Zapruder’s book avoids the eschatological tone that mars other pronouncements about poetry. He doesn’t think poetry is in danger, and “Probably even robots will write it, just as soon as they get souls.” But for someone like Zapruder, we don’t need sickness for attention. Why Poetry is part-inspiration, part-guidebook, and part literary memoir. We learn his hesitance toward poetry in high school, how he fell for the work of W.H. Auden without fully understanding it. Rather, he offers, we are naturally inclined toward verse: “the energy of poetry comes primarily from the reanimation and reactivation of the language that we recognize and know.”

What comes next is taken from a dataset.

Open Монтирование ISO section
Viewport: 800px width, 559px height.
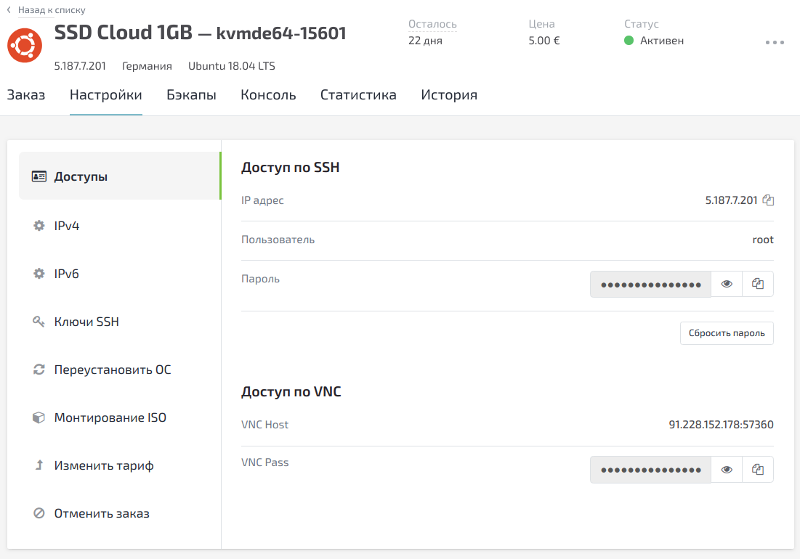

Zapruder walks us through how select poems develop, rather than “what” they mean. Poems remind us of the “miraculous, tenuous ability of language to connect us to each other and the world around us.” He excerpts a speech from Pope Francis to demonstrate how “To live morally, to avoid self-delusion and even monstrosity, we have to think about what we are saying, and to avoid euphemism and cliché.” Poems help us be honest; poems help us be true. They are like whispers of faith, “that unending effort to bring someone closer to the divine, without pretending the divine could ever be fully known or understood.” Zapruder’s spiritual undercurrent raises Why Poetry into something rare: the cogent and lively argument that poetry truly matters, fueled by passion rather than pretense.